Have you ever asked yourself where tea originated? The tale is that Shen Nung, the Chinese emperor, in around 2800 B.C., first drank tea when tea leaves fell into the boiling water that his servants were preparing for him. Is this true or not, who knows? Who really cares? Tea is awesome! Here are five key benefits of tea.
Promotes Heart Health
Tea contains antioxidants, promoting heart health. Research shows that drinking tea may markedly decrease the risk of heart disease, heart attack, and blood clots. Tea soothes the tissue in the arteries because of its anti-inflammatory properties, which promotes optimal blood flow and prevent blood clots: Research shows that high blood pressure may also be decreased.
Reduces Caffeine Intake
Small amounts of caffeine can produce energy that lasts longer and works at a more fixed level than the jolt that comes from coffee. Green tea contains caffeine in these small amounts. It also contains L-theanine, an amino acid, which slows down the rate at which caffeine is absorbed.

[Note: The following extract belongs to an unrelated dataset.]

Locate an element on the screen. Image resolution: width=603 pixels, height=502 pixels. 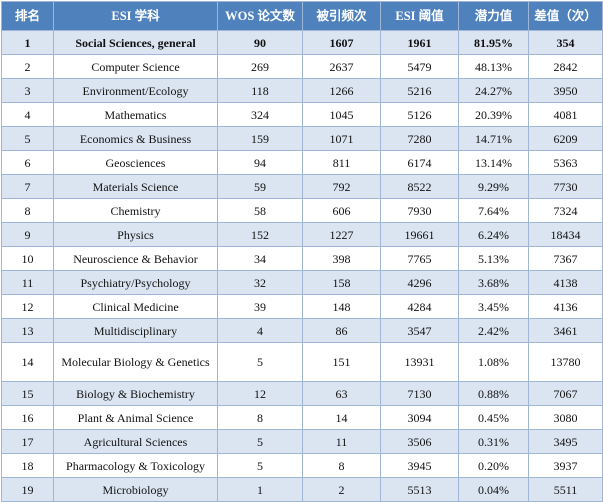
table-row: 7 Materials Science 59 792 8522 9.29% 7730 is located at coordinates (302, 186).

This amino acid increases alpha waves in the brain so you can focus and relax.
Fosters Weight Loss
Green tea is full of flavonoids and has small amounts of caffeine. This combination may accelerate weight loss by elevating metabolism and fat oxidation. Matcha green tea is a great choice with a higher content of nutrients and antioxidants. Some claim that the reason why is the whole plant is processed and consumed, while others use only the leaves.
Improves Mental Health
The antioxidants contained in tea eliminate free radicals, which can damage healthy cells, and they can also help battle depression. A regular teatime has been linked to benefits for memory and attention, as well as depression and anxiety. Diseases of the brain may even be prevented by drinking green tea.

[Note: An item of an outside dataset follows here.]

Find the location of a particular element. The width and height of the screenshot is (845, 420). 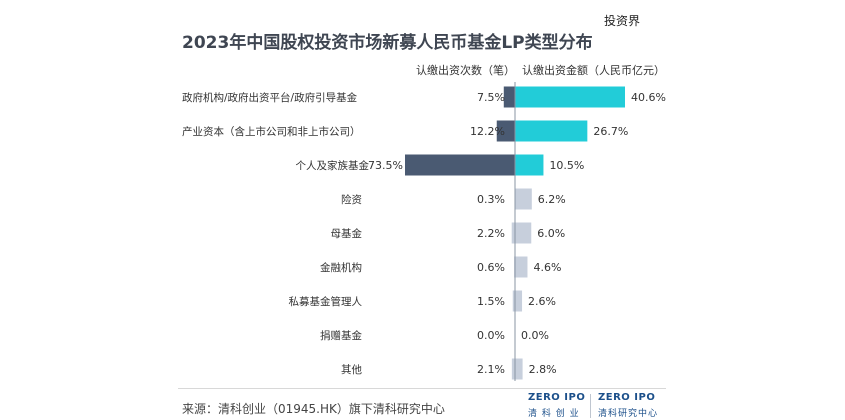

zero-ipo-logo: ZERO IPO 清 科 创 业 is located at coordinates (558, 406).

Herbal teas, such as ginger tea, are often used for digestive problems. Ginger tea and peppermint tea are both great for soothing the stomach. Tannins in tea can calm irritable bowel syndrome and stomach cramps. It’s best to always boil water, then take it off for a few minutes before you put your tea in to steep. Boiling your tea harms the valuable chemical in tea, called catechin, which provides these digestive benefits.
From China to Japan, then to the Netherlands, then England, and finally, of course, to America, tea found its way. We drink it in the morning. We have afternoon tea with the ladies. We have a cup of tea when we get that precious moment of alone time in the quiet. Tea is not just a beverage that promotes happiness and wellness; it’s an event.